-- Selected excerpt start --
# MP3 integration possible without ipod?



## Lythandra (Nov 19, 2006)

I'm not an apple fan and won't be getting an ipod.
Is there any way to get MP3 integration on a '03 GTI w/Monsoon stereo?
Or can I take out the Monsoon and stick in another reciever that will do what I want while having the new one still use the stock monsoon amp?
thanks


----------



## Jesslop (Feb 18, 2005)

*Re: MP3 integration possible without ipod? (Lythandra)*

Check enfig.com. I got their adapter cable and use my Palm Pilot as my mp3 player (really!). 
the cable opens the cd port. Add an rca-plug to mini-plug adapter and you plug the mini-plug into the headphone out of whatever player you have.
Cheers,
Jess


----------



## [email protected] (Feb 20, 2002)

*Re: MP3 integration possible without ipod? (Jesslop)*

You can use this but apple has the best aftermarket support so I would reccomend the iPod.
http://enfigcarstereo.com/shop....html


----------



## dmkozak (Aug 22, 2001)

*Re: MP3 integration possible without ipod? ([email protected])*


_Quote, originally posted by *[email protected]* »_ ... apple has the best aftermarket support so I would reccomend the iPod. 

Do you mean aftermarket support in general or aftermarket support for in-car audio integration? Thanks.


----------



## menace1930 (Jun 7, 2005)

*Re: MP3 integration possible without ipod? (Lythandra)*

just dont get an ipod adapter. you should be able to find just an aux input. you wont have any features like text on the screen though


----------



## [email protected] (Feb 20, 2002)

*Re: MP3 integration possible without ipod? (dmkozak)*


_Quote, originally posted by *dmkozak* »_
Do you mean aftermarket support in general or aftermarket support for in-car audio integration? Thanks.

You will find iPod accessories easier to find no matter what acessory you are looking for.


----------



## enjoi_poland (Nov 27, 2005)

just get that blitzsafe adapter pictured above and get an rca to 3.5mm adapter for 11 dollars, then you can play it with anything that has headphone jacks. just installed mine today and its great. I use it with an ipod, but now i can still charge the ipod at the same time.


----------
-- Selected excerpt end --
Request a:
Could you add 105 to every coordinate in the answers of the records, from their first line through the line that contains "click(x=306, y=172)", and write out that part again with its requests included? Leave the pictures out.
The records that come next have no connection to the forum thread.
-- Data shown start --
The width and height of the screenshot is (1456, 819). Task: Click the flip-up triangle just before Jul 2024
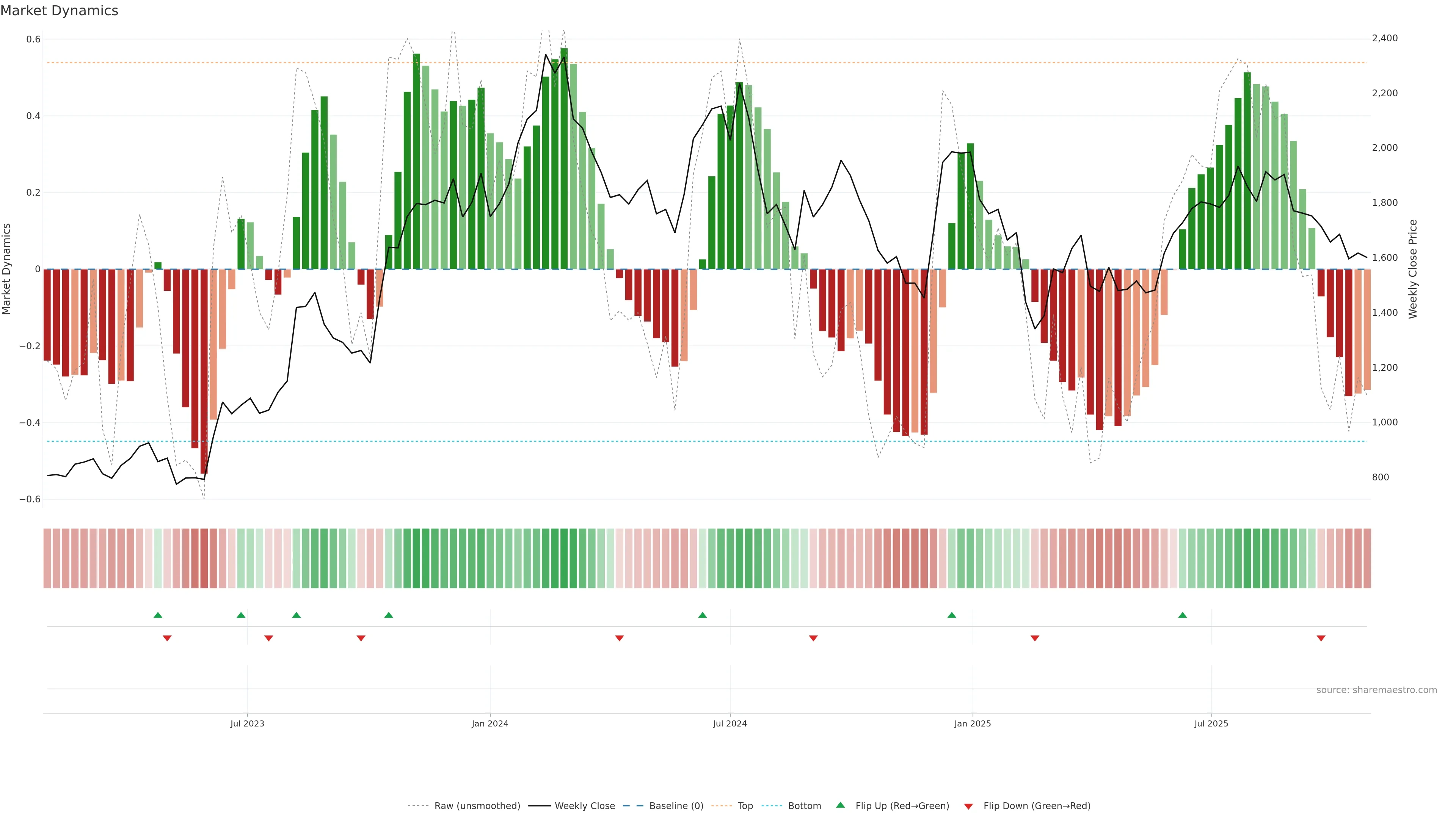702,615
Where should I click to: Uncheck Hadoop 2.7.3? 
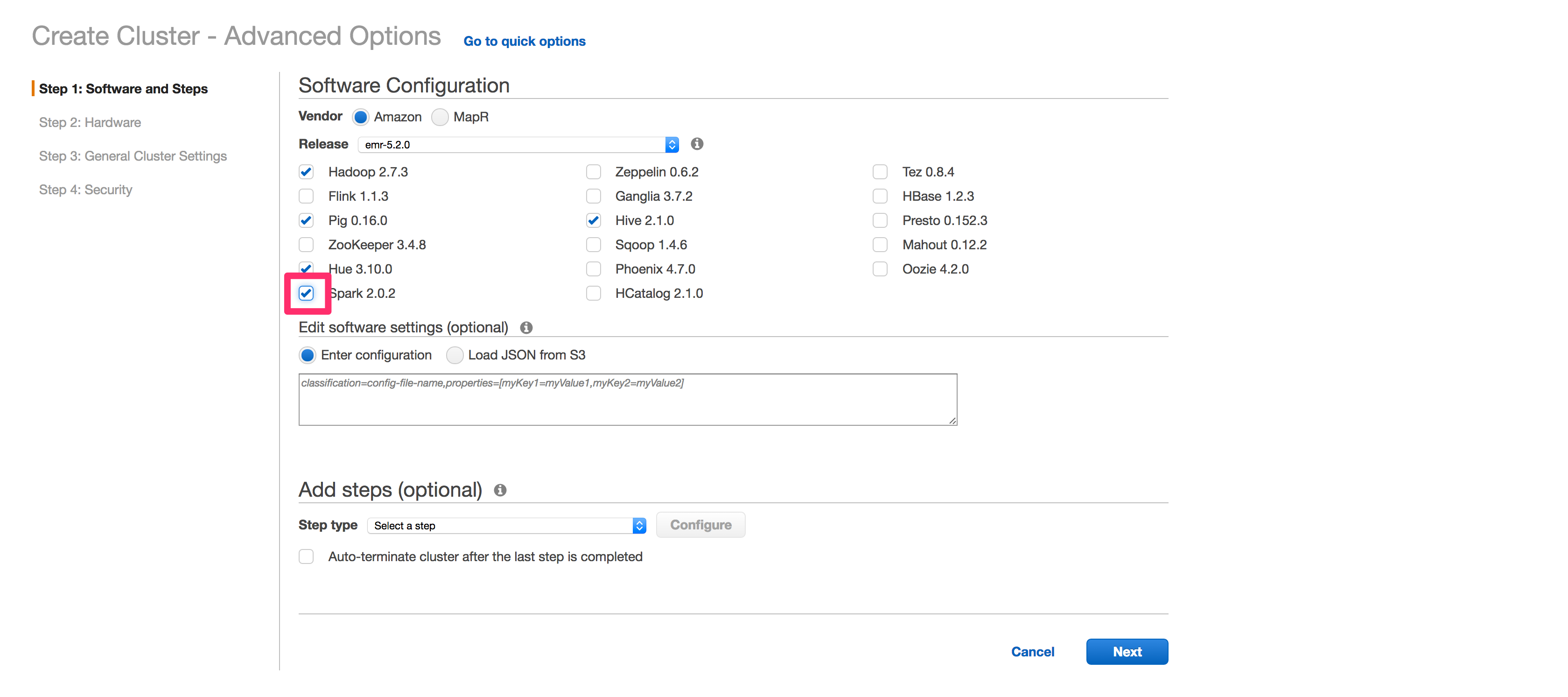click(x=306, y=172)
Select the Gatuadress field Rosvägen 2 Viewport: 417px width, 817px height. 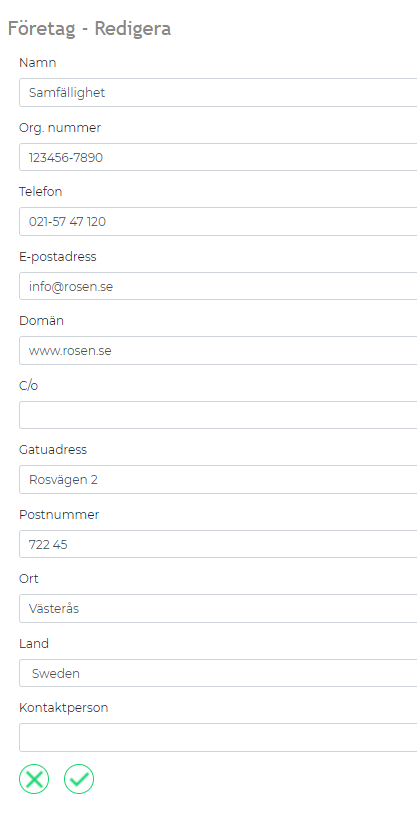218,479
-- Data shown end --
Request b:
Can you transcribe the part of the forum thread on MP3 integration that opens with the words "# MP3 integration" and closes with "GTI w/Monsoon stereo?"?

Expected output a:
The width and height of the screenshot is (1456, 819). Task: Click the flip-up triangle just before Jul 2024
807,720
Where should I click to: Uncheck Hadoop 2.7.3? 
click(x=411, y=277)

Expected output b:
# MP3 integration possible without ipod?



## Lythandra (Nov 19, 2006)

I'm not an apple fan and won't be getting an ipod.
Is there any way to get MP3 integration on a '03 GTI w/Monsoon stereo?